Genome studies of diffuse large B-cell lymphoma (DLBCL) have revealed a large number of somatic mutations and structural alterations. However, the clinical significance of these alterations is still not well defined. In this study, we have integrated the analysis of targeted next-generation sequencing of 106 genes and genomic copy number alterations (CNA) in 150 DLBCL. The clinically significant findings were validated in an independent cohort of 111 patients.

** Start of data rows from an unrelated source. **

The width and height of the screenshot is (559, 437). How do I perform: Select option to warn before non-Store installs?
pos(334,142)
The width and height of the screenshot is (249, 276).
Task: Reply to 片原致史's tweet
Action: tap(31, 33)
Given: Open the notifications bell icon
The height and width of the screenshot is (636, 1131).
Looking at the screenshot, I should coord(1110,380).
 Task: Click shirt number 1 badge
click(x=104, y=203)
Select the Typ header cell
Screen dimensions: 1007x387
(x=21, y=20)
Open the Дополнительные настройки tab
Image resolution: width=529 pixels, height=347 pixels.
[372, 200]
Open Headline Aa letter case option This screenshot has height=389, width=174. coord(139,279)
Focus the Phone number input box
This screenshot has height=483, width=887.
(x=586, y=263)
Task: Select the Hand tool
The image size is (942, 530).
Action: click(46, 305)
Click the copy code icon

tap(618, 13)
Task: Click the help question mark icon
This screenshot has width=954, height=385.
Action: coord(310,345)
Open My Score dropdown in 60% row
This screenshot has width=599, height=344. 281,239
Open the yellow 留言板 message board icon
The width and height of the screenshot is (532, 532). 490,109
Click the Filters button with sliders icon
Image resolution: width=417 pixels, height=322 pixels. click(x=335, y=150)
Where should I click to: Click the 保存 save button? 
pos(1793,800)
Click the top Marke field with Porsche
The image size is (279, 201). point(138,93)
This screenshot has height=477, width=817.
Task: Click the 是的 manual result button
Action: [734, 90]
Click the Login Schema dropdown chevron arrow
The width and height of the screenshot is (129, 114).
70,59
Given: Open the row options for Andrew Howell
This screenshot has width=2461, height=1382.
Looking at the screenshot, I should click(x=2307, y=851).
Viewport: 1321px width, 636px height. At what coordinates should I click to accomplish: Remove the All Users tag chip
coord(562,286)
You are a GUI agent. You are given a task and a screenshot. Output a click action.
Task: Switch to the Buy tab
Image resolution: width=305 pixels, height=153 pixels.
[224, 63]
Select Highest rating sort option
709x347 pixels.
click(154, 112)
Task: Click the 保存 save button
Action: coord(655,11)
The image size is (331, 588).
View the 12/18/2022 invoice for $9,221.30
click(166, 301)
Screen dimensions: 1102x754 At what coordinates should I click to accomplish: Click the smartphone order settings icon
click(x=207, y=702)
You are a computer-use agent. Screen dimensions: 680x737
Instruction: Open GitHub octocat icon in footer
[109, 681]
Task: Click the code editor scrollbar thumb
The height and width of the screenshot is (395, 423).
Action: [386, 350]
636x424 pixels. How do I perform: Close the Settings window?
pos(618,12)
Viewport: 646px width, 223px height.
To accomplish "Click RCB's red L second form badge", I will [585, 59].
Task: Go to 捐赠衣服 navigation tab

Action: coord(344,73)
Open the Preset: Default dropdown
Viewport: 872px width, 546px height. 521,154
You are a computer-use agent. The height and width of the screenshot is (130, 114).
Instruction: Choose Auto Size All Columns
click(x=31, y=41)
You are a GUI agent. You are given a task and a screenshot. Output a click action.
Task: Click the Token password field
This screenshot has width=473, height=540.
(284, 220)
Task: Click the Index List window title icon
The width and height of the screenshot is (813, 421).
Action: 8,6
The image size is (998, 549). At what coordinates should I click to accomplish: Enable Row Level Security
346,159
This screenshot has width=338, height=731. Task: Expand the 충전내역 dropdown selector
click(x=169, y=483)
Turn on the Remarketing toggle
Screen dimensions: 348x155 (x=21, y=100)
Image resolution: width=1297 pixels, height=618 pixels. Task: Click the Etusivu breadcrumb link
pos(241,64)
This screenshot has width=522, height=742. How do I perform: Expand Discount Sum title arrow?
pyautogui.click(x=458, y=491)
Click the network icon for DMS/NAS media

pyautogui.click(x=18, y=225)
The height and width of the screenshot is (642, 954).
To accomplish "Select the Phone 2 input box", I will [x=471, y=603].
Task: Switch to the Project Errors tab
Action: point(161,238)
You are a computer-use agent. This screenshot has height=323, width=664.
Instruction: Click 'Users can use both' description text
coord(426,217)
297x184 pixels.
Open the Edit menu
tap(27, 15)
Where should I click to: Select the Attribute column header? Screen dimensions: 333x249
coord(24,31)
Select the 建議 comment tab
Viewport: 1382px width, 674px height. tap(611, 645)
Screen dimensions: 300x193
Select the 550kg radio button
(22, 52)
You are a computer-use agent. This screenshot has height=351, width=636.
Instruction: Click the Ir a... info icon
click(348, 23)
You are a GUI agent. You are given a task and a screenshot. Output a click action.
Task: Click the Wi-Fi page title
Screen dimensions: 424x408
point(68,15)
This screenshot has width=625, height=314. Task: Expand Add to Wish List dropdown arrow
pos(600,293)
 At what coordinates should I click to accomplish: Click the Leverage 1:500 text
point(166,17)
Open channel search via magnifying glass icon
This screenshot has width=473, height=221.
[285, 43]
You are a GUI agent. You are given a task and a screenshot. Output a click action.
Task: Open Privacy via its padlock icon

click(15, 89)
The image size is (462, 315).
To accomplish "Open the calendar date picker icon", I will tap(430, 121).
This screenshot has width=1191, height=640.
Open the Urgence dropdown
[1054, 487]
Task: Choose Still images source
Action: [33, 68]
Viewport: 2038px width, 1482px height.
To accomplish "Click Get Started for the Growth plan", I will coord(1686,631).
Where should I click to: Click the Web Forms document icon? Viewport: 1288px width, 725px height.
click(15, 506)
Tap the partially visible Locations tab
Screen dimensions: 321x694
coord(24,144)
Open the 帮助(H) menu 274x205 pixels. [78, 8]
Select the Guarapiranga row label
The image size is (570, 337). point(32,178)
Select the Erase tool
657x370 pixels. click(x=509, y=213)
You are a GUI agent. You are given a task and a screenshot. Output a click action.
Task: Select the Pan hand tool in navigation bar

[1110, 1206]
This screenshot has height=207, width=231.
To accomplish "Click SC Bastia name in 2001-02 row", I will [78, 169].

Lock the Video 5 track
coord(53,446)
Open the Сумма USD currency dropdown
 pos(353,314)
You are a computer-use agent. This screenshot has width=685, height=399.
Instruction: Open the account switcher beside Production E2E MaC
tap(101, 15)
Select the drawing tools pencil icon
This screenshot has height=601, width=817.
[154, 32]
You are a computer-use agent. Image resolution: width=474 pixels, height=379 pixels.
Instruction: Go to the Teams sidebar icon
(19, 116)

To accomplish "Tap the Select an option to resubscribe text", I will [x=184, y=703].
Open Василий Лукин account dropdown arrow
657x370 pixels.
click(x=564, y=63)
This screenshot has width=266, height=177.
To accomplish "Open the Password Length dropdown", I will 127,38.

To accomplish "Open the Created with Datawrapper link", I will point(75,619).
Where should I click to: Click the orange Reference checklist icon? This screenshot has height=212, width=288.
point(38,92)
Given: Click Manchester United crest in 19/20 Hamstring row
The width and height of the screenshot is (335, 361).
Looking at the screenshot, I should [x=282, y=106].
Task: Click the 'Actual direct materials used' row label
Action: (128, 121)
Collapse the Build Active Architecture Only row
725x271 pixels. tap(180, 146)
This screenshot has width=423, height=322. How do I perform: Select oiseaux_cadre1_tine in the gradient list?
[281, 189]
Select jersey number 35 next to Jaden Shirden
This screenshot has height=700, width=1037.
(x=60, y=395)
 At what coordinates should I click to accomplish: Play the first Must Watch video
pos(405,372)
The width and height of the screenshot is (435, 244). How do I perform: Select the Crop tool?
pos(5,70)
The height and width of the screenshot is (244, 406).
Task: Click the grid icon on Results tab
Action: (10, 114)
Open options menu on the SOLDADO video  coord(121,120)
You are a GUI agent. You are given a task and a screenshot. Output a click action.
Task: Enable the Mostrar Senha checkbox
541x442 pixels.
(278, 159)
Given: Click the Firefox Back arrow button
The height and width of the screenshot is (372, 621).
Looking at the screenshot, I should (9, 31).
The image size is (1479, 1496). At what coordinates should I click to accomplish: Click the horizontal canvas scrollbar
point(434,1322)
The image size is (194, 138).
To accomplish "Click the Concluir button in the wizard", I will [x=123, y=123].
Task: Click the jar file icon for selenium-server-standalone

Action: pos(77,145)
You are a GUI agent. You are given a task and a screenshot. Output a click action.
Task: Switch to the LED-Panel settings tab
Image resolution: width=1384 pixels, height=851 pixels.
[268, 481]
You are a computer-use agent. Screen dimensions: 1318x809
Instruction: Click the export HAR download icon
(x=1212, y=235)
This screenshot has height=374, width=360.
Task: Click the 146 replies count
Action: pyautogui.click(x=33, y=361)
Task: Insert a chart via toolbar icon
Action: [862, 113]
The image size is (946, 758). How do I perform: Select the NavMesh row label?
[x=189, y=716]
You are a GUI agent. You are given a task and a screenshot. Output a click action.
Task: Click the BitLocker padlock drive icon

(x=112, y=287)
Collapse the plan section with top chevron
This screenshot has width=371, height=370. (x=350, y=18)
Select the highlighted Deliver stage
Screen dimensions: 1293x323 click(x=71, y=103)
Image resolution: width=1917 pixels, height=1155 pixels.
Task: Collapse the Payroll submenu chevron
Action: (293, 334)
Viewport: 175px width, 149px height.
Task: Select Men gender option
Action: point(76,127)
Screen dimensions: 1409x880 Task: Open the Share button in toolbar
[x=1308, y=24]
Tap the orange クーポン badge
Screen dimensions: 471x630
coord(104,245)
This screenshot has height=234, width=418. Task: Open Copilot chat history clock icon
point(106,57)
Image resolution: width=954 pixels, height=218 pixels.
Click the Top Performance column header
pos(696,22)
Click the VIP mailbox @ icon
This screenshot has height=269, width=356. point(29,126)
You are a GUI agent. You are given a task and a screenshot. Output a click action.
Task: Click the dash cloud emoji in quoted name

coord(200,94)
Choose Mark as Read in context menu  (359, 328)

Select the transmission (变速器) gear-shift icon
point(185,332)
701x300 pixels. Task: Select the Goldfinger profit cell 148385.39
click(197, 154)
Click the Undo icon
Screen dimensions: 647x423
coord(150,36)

Germinal center B-cell and activated B-cell DLBCL had a differential profile of mutations, altered pathogenic pathways and CNA. Mutations in genes of the NOTCH pathway and tumor suppressor genes (TP53/CDKN2A), but not individual genes, conferred an unfavorable prognosis, confirmed in the independent validation cohort. A gene expression profiling analysis showed that tumors with NOTCH pathway mutations had a significant modulation of downstream target genes, emphasizing the relevance of this pathway in DLBCL. An in silico drug discovery analysis recognized 69 (46%) cases carrying at least one genomic alteration considered a potential target of drug response according to early clinical trials or preclinical assays in DLBCL or other lymphomas. In conclusion, this study identifies relevant pathways and mutated genes in DLBCL and recognizes potential targets for new intervention strategies.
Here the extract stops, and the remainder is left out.